Bilinçaltında biriken olumsuz yaşantılar zamanla çoğalır.
Birbirinden farklı, birbirine ters, bazen çatışan duygu ve düşünceler, insanı rahatsız etmeye başlar. Çünkü unutmak istediğimiz olumsuz yaşam deneyimleri ve şoklar, bilincin üstüne çıkmak ister. Bu, bastırılmış öfkeye ve içe dönük bir yaşama neden olur.
Bilinçaltındaki bu birikimler uygun yollarla bilinç düzeyine çıkarılmazsa yer altındaki fay hatları gibi gerilir, kırıldıklarında büyük sarsıntıya ve hasara neden olur.
Dolayısıyla geçmişte yaşadığımız olumsuz olayları saklamak yerine bir biçimde onlarla yüzleşmemiz, onları anlamamız, içselleştirmemiz, kabullenmemiz ve yeni öğrenmeler çıkarmamız gerekir.
Bilinçaltına ittiğimiz olumsuz yaşam deneyimleriyle yüzleşmek, geçmişin acılarıyla başa çıkmak için iki temel destek gücümüz var: Biri diğer insanlardan alacağımız dış destek, diğeri ise iç alemimizin gücünden yararlanmaktır.
Bir dostumuz, yarenimiz, bizi dinleyen bir arkadaşımızla konuşarak yahut psikolojik destek alarak kabullenmekte zorlandığımız derindeki sıkıntılarımızla yüzleşebilir, onları yönetebiliriz. İhtiyaç halinde alınacak dış destekler, psikolojik dengemize yardımcı olur.
Asıl kalıcı katkı, iç dünyamızın derinliğindeki yolculukla kendimize sağladığımız ruhsal destektir. Geçmişte yaşadığımız sorun, atlattığımız şok, maruz kaldığımız sıkıntının büyüklüğü ne olursa olsun ve bilinçaltımızı ne kadar yorarsa yorsun, sırtımızı daha büyük bir gerçeğe, bütün gerçeklerin üzerindeki hakikate dayadığımızda sorunlar küçülecek ve aşılacaktır.

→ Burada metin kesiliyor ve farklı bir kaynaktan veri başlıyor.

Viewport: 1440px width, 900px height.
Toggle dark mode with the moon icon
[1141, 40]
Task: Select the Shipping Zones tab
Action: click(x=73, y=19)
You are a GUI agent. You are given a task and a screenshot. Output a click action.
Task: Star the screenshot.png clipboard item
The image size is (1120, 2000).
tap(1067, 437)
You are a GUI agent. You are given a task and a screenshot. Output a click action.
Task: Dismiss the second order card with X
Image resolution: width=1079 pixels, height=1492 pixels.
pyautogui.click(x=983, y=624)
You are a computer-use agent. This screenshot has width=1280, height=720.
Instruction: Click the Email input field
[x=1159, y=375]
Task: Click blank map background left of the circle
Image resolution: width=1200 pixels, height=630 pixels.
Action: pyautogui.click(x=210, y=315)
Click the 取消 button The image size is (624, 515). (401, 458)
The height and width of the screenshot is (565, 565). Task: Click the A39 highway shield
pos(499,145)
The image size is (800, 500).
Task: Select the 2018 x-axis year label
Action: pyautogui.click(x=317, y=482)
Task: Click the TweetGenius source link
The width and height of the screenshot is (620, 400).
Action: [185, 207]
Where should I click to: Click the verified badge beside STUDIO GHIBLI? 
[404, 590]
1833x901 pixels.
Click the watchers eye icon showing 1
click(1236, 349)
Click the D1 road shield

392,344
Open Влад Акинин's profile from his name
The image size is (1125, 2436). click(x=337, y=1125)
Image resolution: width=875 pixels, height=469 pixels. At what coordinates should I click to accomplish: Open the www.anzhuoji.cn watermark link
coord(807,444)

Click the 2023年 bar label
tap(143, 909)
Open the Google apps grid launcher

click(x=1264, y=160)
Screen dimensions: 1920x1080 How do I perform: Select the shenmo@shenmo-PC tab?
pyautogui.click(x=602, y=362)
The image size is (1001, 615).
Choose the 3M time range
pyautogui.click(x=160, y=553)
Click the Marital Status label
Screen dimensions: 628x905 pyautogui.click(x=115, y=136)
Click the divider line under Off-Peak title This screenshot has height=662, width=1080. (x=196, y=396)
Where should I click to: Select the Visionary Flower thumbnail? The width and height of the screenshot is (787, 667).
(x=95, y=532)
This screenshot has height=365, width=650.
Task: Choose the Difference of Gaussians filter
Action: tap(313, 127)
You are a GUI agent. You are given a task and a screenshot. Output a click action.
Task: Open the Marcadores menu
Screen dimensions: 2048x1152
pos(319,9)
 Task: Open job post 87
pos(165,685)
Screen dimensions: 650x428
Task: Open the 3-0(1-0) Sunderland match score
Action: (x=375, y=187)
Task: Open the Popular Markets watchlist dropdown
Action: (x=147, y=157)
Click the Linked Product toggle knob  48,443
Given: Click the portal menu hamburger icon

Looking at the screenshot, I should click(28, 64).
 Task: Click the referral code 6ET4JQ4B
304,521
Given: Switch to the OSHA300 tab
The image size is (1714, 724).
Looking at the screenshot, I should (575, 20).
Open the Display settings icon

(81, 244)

Böylece zihnimizdeki takıntılar ruhumuzun aydınlığıyla aşılacak ve çözüme kavuşacaktır.
İmam Gazali, en yüce değere yaslandığınızda ruhsal sorunlarınız kalmaz diyor. Psikolog Jung ise inanç değerlerinin iyileştirici gücünü vurguluyor.
Lider iş insanımızın yaptığı gibi zihnimizdeki takıntıları, bilinçaltındaki birikimleri, kalbimizin ve konunun sahibiyle çözmemiz mümkün.